▼▼▼

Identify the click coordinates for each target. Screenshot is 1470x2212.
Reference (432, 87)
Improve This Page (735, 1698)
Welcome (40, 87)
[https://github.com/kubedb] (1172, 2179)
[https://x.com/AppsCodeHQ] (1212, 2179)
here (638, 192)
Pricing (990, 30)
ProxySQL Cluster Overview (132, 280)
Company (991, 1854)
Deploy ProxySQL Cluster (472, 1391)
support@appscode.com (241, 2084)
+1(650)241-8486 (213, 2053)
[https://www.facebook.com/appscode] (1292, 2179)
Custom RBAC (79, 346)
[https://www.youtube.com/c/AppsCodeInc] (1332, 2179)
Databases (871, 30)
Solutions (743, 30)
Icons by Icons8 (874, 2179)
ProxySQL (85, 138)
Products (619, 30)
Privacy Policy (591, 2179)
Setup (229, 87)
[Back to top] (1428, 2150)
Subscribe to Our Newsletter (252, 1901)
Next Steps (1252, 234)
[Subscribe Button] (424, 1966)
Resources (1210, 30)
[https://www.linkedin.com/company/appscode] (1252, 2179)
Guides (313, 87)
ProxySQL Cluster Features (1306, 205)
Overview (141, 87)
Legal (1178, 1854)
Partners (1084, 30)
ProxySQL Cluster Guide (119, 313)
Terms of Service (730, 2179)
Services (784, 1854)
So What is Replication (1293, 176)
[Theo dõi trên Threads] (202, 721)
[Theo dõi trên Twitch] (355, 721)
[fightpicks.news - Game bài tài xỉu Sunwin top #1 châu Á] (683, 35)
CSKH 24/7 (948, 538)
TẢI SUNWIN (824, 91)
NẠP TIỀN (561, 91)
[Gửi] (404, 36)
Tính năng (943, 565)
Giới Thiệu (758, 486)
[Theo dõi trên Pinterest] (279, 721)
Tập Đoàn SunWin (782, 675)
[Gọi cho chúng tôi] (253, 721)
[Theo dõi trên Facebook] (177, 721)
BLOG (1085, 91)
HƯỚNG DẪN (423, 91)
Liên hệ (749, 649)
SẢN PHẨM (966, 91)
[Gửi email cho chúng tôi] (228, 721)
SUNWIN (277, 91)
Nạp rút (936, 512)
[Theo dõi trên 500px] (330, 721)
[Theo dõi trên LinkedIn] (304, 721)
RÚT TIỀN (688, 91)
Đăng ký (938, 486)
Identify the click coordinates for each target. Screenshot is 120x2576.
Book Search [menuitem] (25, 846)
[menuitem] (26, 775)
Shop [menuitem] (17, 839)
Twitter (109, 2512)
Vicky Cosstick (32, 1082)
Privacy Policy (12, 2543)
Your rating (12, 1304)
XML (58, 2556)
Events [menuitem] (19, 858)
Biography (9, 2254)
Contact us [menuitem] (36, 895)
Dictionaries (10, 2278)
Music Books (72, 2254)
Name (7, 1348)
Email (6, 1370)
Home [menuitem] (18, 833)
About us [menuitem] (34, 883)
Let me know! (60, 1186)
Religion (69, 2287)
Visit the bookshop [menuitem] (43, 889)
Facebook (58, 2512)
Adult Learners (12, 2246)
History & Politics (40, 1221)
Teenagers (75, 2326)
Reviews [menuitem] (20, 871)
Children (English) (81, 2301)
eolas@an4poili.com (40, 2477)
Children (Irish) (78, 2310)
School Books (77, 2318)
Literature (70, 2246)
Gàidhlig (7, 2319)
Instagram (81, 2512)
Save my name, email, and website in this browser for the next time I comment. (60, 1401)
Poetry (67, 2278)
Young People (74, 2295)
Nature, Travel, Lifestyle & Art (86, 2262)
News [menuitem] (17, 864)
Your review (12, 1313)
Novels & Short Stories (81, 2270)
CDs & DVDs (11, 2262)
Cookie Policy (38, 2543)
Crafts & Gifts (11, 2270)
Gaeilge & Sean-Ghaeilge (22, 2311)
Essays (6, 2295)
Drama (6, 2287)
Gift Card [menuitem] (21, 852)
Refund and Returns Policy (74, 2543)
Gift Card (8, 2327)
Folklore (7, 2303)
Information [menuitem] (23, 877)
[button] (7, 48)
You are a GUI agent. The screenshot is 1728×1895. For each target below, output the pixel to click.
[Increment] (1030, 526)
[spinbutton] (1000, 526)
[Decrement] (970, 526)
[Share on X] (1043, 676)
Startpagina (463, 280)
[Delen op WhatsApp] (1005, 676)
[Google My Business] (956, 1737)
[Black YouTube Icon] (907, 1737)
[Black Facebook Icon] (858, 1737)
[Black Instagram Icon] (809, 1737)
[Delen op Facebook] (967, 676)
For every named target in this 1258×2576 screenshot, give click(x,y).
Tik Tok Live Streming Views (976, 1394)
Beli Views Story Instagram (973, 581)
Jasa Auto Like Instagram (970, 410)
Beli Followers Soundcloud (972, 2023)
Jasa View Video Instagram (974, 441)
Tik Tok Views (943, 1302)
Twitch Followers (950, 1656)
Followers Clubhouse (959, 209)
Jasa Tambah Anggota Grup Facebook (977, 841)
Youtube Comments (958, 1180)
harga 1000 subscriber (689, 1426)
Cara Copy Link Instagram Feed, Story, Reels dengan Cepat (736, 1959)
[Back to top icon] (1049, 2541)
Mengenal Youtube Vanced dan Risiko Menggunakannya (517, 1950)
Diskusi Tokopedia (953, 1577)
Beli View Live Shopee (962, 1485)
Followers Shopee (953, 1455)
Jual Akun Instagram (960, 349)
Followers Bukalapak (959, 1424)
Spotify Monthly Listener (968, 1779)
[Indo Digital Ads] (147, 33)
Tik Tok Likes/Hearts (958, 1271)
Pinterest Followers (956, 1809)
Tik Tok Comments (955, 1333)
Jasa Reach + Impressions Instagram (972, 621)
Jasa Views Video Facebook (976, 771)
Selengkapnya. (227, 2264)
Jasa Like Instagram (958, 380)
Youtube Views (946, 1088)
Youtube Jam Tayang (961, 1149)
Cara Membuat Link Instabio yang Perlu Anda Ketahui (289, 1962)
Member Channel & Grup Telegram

▲▲▲

PROBLEM REQUIREMENTS:
Up to and including the line that holds "Company (991, 1854)", reproduce the records above exactly from their first line, and give nothing else.

SOLUTION TO THIS EXERCISE:
Identify the click coordinates for each target. Screenshot is 1470x2212.
Reference (432, 87)
Improve This Page (735, 1698)
Welcome (40, 87)
[https://github.com/kubedb] (1172, 2179)
[https://x.com/AppsCodeHQ] (1212, 2179)
here (638, 192)
Pricing (990, 30)
ProxySQL Cluster Overview (132, 280)
Company (991, 1854)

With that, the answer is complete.